How Rate Limiting Works

Step-by-Step Flow

Client sends API request
Server identifies the client (IP/API key/User ID)
Server checks request count in the current window
If within limit → process request
If exceeded → reject with 429 response

Visual Diagram: Token Bucket Algorithm

Flow Representation

[Bucket Capacity: 10 Tokens]
↓
[Tokens added every second]
↓
[Each request consumes 1 token]
↓
[If tokens available → allow request]
[If empty → reject request]

Simple Explanation

Think of a bucket filled with tokens
Every API call uses one token
Tokens refill over time
If bucket is empty → request is blocked

Why Use Token Bucket?

Allows short bursts of traffic
Smoothly controls long-term rate

Visual Diagram: Sliding Window Algorithm

Flow Representation

Time Window → [Last 60 seconds]

Requests:
|----|----|----|----|----|

Count requests in last 60 seconds → Compare with limit

Explanation

Instead of fixed intervals, it checks a rolling window
More accurate than fixed window
Prevents sudden spikes at boundaries

Types of Rate Limiting (Quick Recap)

Fixed Window → Simple but less accurate
Sliding Window → Balanced and accurate
Token Bucket → Best for burst traffic
Leaky Bucket → Smooth constant flow

Implementing Rate Limiting Step by Step

Step 1: Choose Algorithm

Use Token Bucket for flexibility
Use Sliding Window for accuracy

Step 2: Identify Client

IP address
User ID
API key

Step 3: Store Request Data

In-memory (small apps)
Redis (distributed systems)

Step 4: Validate Request

Check count/tokens
Allow or reject

Step 5: Return Response

{
  "error": "Too many requests",
  "status": 429
}

API Gateway Rate Limiting (Azure & AWS)

Azure API Management Example

Azure API Management allows built-in rate limiting using policies.

Example Policy

<rate-limit calls="100" renewal-period="60" />

Explanation

Allows 100 requests per 60 seconds
Applied at API gateway level
No code required

Benefits

Centralized control
Easy configuration
Scalable for enterprise apps

AWS API Gateway Example

AWS API Gateway supports throttling.

Example Settings

Rate: 100 requests per second
Burst: 200 requests

Explanation

Rate = steady traffic
Burst = temporary spike allowance

Benefits

Automatic scaling
Integrated with AWS services

Redis-Based Distributed Rate Limiting

In real-world microservices, multiple servers handle requests.
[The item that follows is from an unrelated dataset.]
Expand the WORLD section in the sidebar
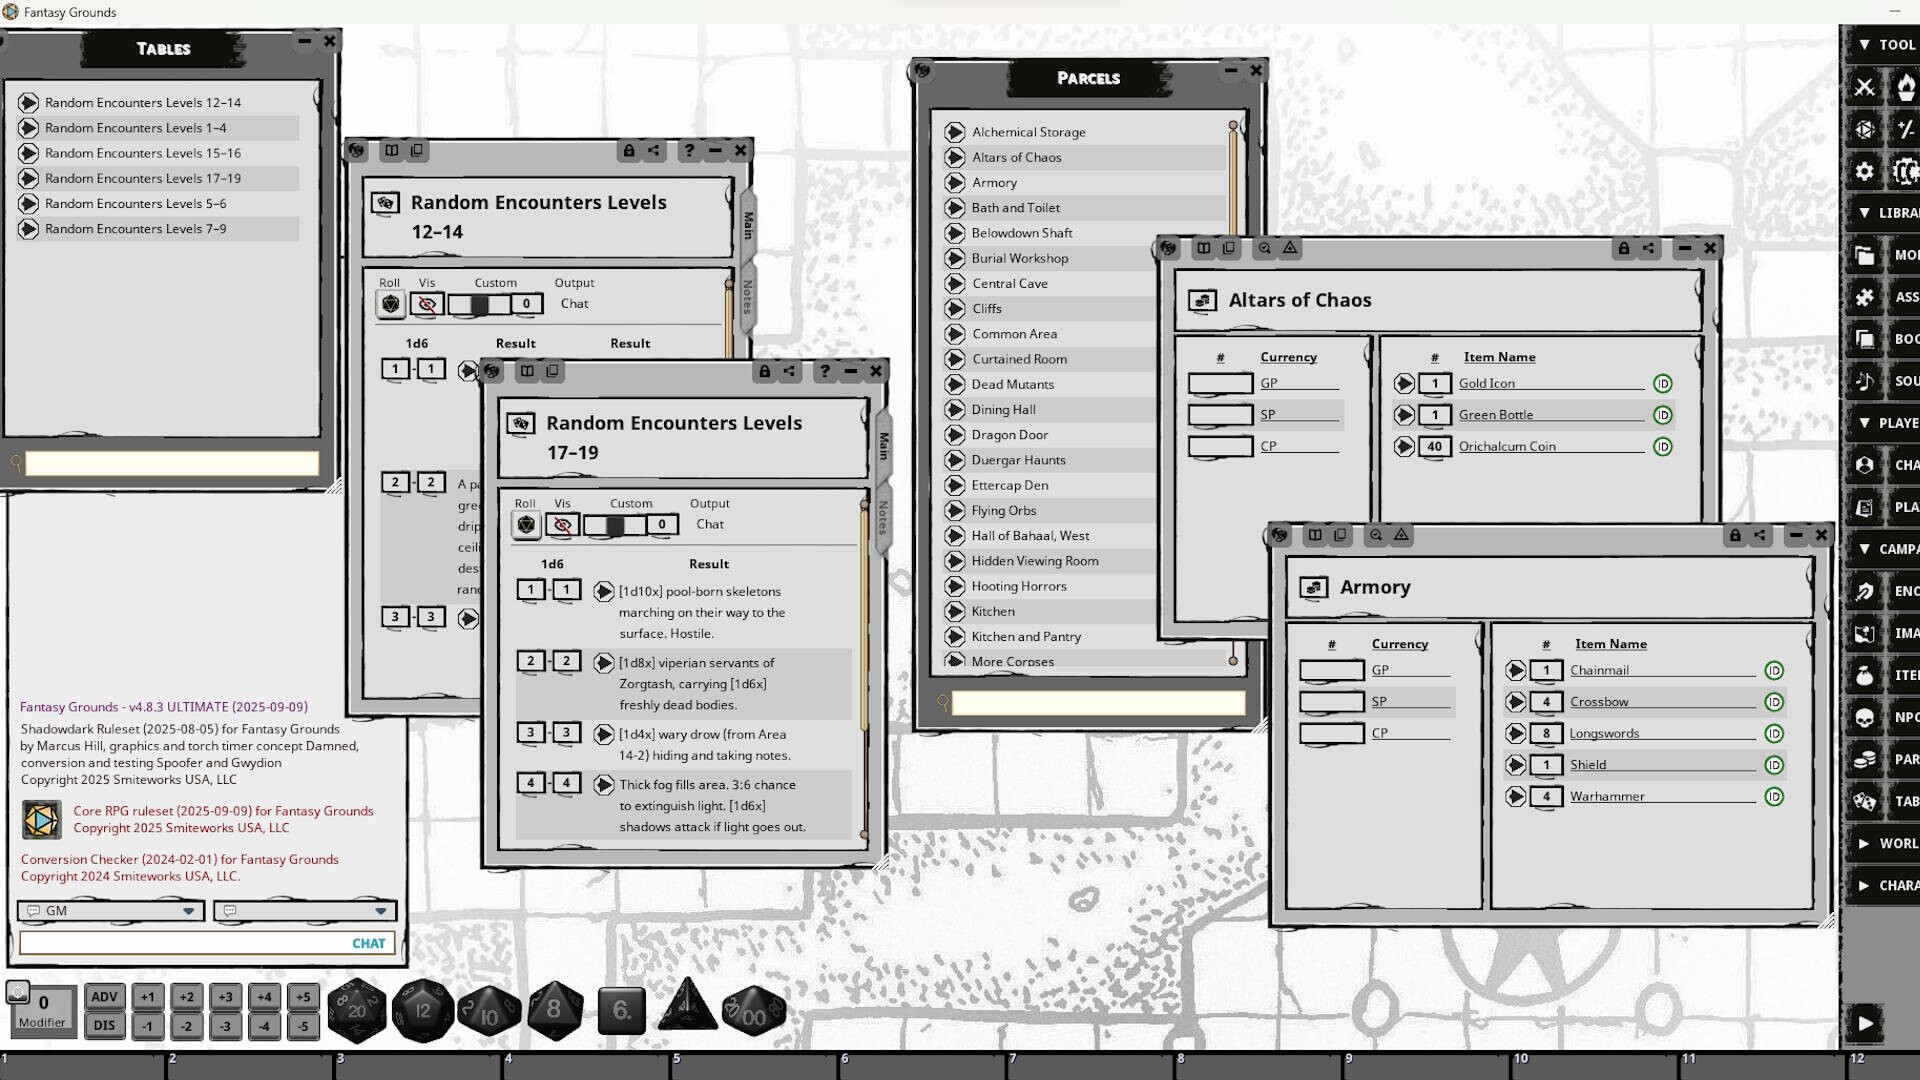The width and height of the screenshot is (1920, 1080). coord(1866,843)
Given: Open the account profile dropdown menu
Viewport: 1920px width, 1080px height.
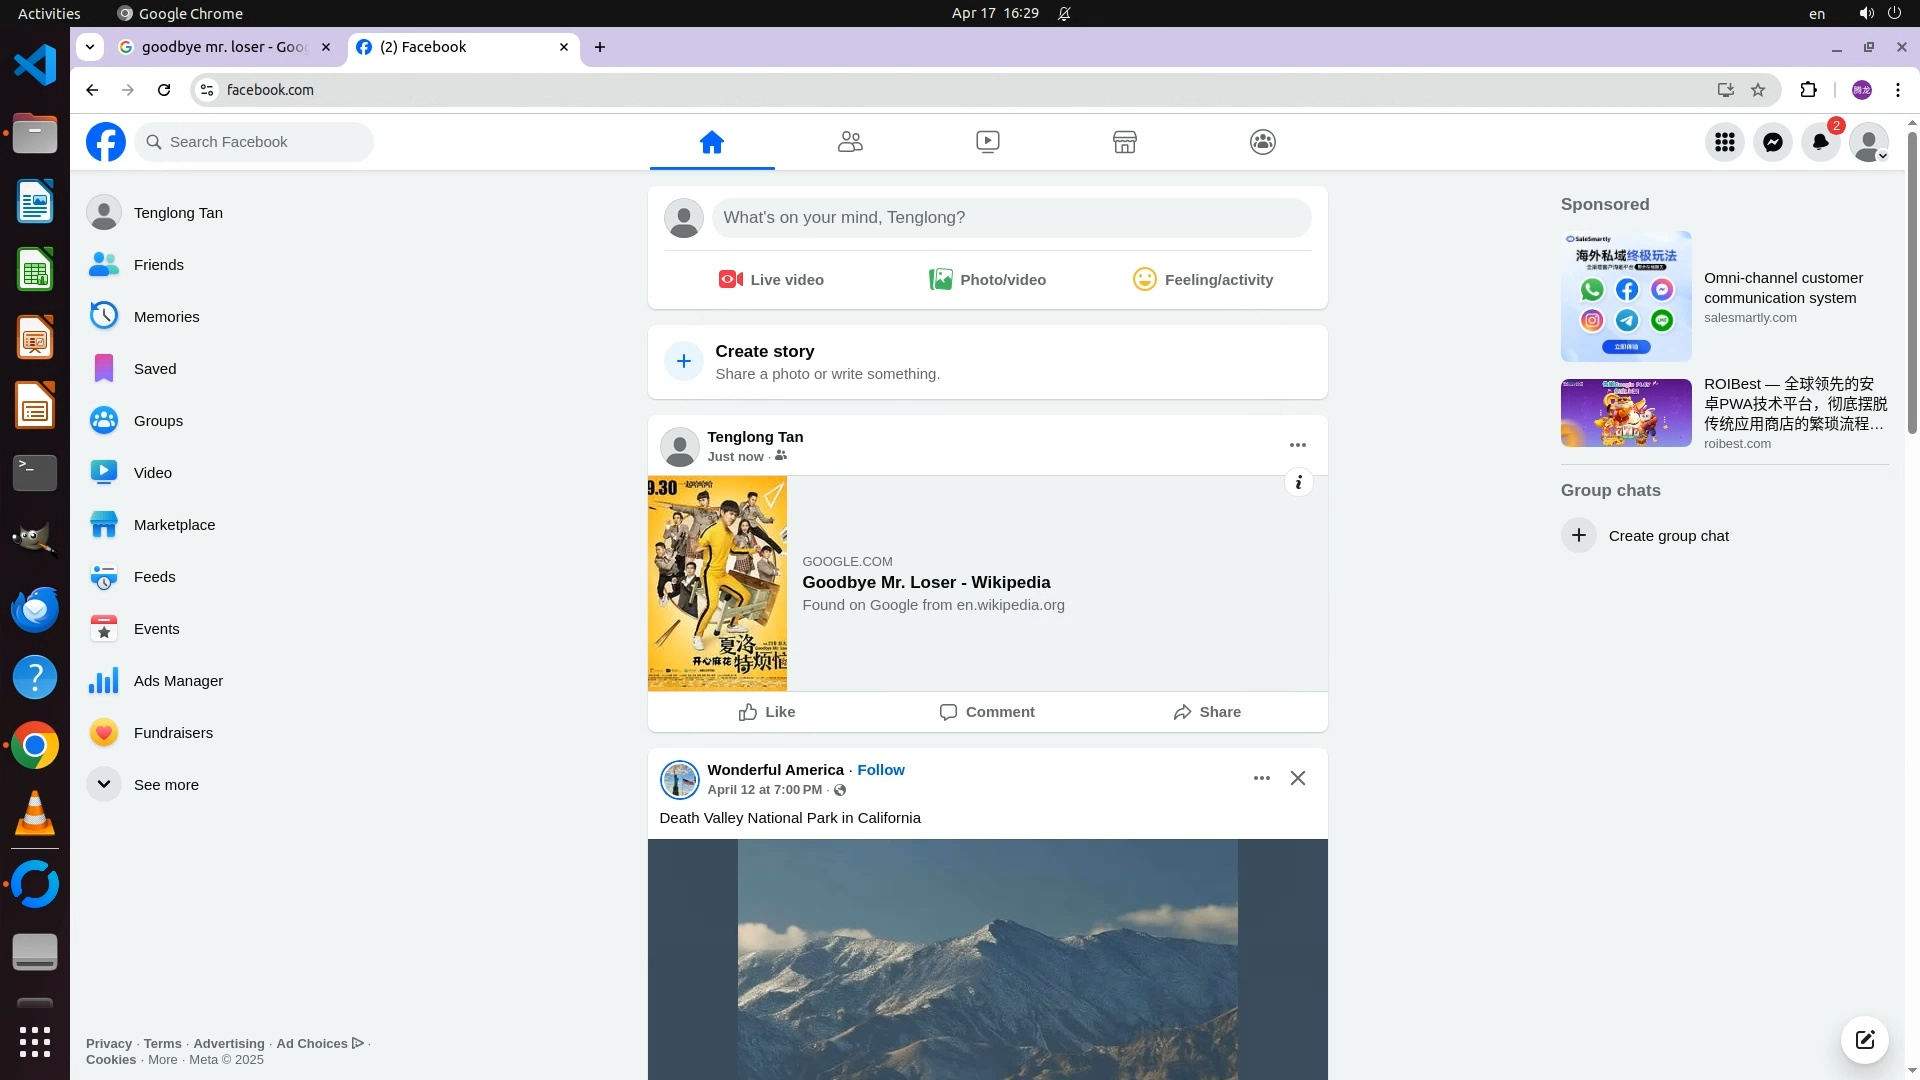Looking at the screenshot, I should click(x=1868, y=142).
We need a shared storage system like Redis.

Why Use Redis?

Fast (in-memory)
Supports atomic operations
Works across distributed systems

Step-by-Step Implementation (Node.js + Redis)

Step 1: Install Packages

npm install ioredis

Step 2: Connect Redis

const Redis = require('ioredis');
const redis = new Redis();

Step 3: Implement Rate Limiter

async function rateLimiter(key, limit, window) {
  const current = await redis.incr(key);

  if (current === 1) {
    await redis.expire(key, window);
  }

  if (current > limit) {
    return false;
  }

  return true;
}

Step 4: Use in API

app.use(async (req, res, next) => {
  const allowed = await rateLimiter(req.ip, 100, 60);

  if (!allowed) {
    return res.status(429).send("Too many requests");
  }

  next();
});

How It Works

Redis stores request count per user
Counter resets after time window
Works across multiple servers

Real-World Use Cases

Login API

Limit: 5 requests/minute
Prevent brute-force attacks

Public APIs

Free tier vs premium tier limits

Payment APIs

Strict rate limiting for security

Best Practices for Rate Limiting

Use Redis for scalability
Apply different limits for different users
Show rate limit headers
Log rejected requests

Common Mistakes to Avoid

Using same limits for all users
Ignoring burst traffic
Not handling distributed systems

Key Takeaways

Rate limiting protects APIs and servers
Token bucket and sliding window are widely used
API gateways simplify implementation
Redis enables distributed rate limiting

Summary

Rate limiting is a critical technique for building secure, scalable, and high-performance APIs. By using algorithms like token bucket and sliding window, implementing controls at API gateway level, and using Redis for distributed environments, developers can effectively manage traffic, prevent abuse, and ensure smooth user experience. Proper rate limiting not only improves performance but also strengthens API security in modern cloud-based applications.